I have developed a proof of concept system for sound recognition using mfcc and hidden markov models. It gives promising results when I test the system on known sounds. Although the system, when an unknown sound is inputted returns the result with the closest match and the score is not that distinct to devise it is an unknown sound e.g.:
I have trained 3 hidden markov models one for speech, one for water coming out of water tap and one for knocking on the desk. Then I test them on unseen data and get following results:
input: speech
HMM\knocking: -1213.8911146444477
HMM\speech: -617.8735676792728
HMM\watertap: -1504.4735097322673
So highest score speech which is correct
input: watertap
HMM\knocking: -3715.7246152783955
HMM\speech: -4302.67960438553
HMM\watertap: -1965.6149147201534
So highest score watertap which is correct
input: knocking
HMM\filler -806.7248912250212
HMM\knocking: -756.4428782636676
HMM\speech: -1201.686687761133
HMM\watertap: -3025.181144273698
So highest score knocking which is correct
input: unknown
HMM\knocking: -4369.1702184688975
HMM\speech: -5090.37122832872
HMM\watertap: -7717.501505674925
Here the input is an unknown sound but it still returns the closest match as there is no system for thresholding/garbage filtering.

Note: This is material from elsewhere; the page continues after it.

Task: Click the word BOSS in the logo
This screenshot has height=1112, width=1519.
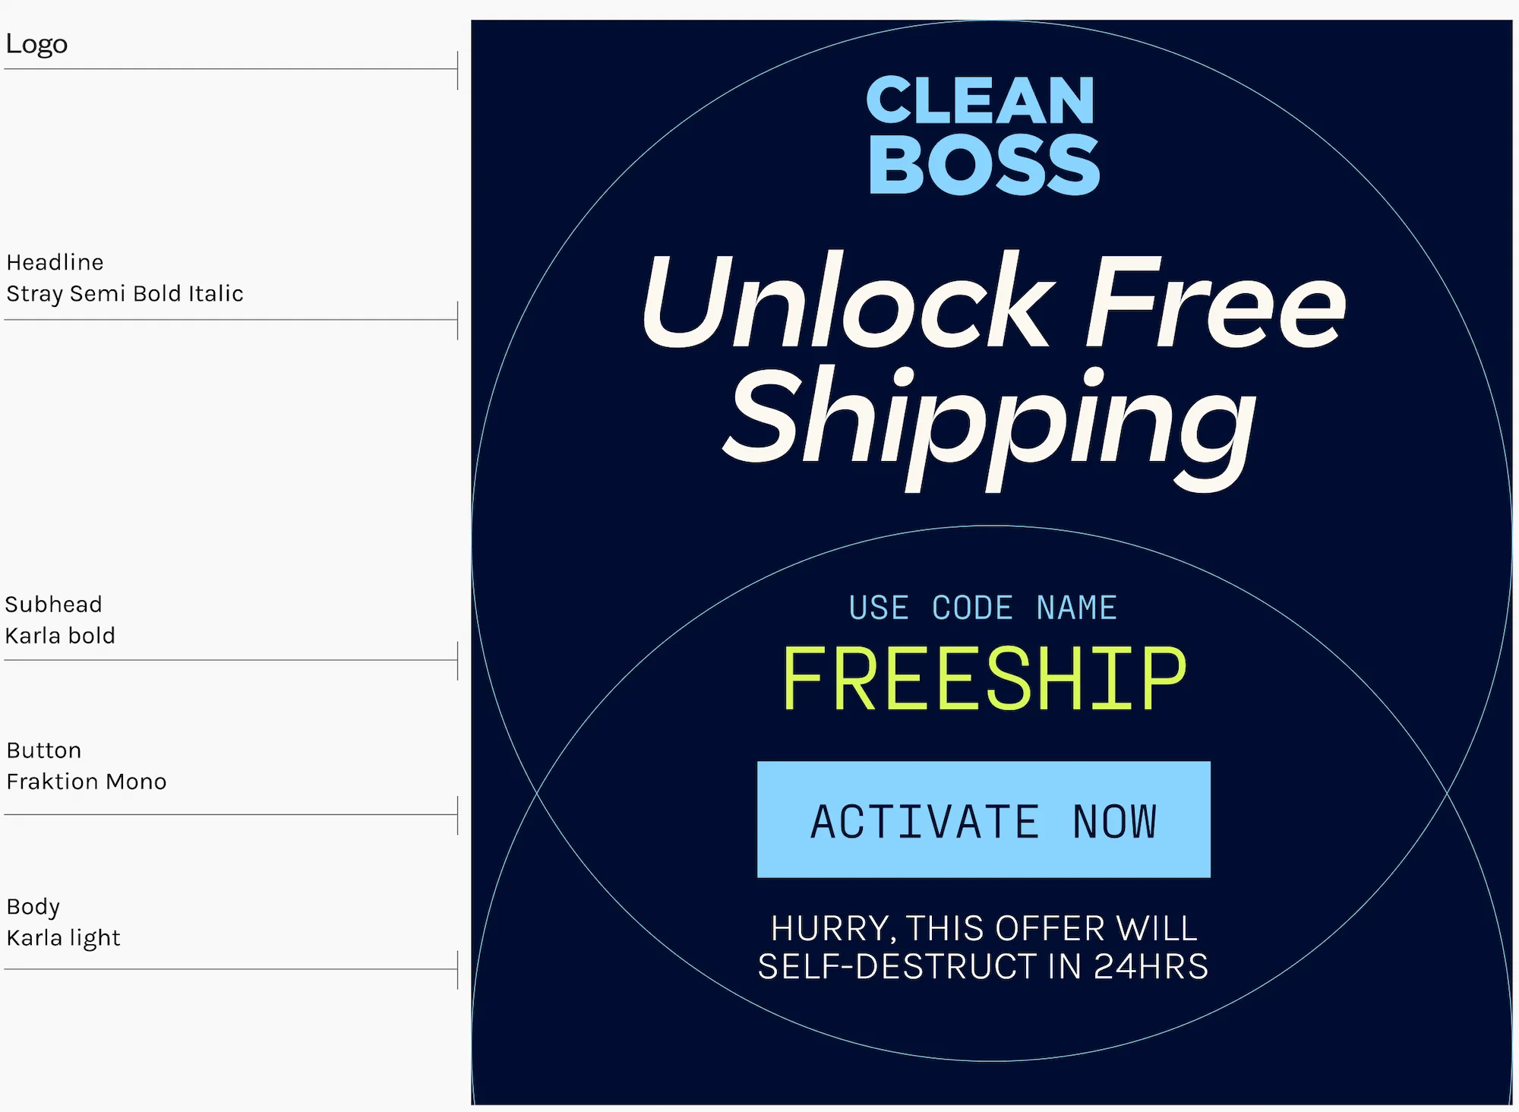Action: pos(984,165)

I know that in keyword spotting an OOV (out of vocabulary) sound can be filtered out using a garbage or filler model but it says it is trained using a finite set of unknown words where this can't be applied to my system as I don't know all the sounds that the system may record.
How is a similar problem solved in speech recognition system? And how can I solve my problem to avoid false positives?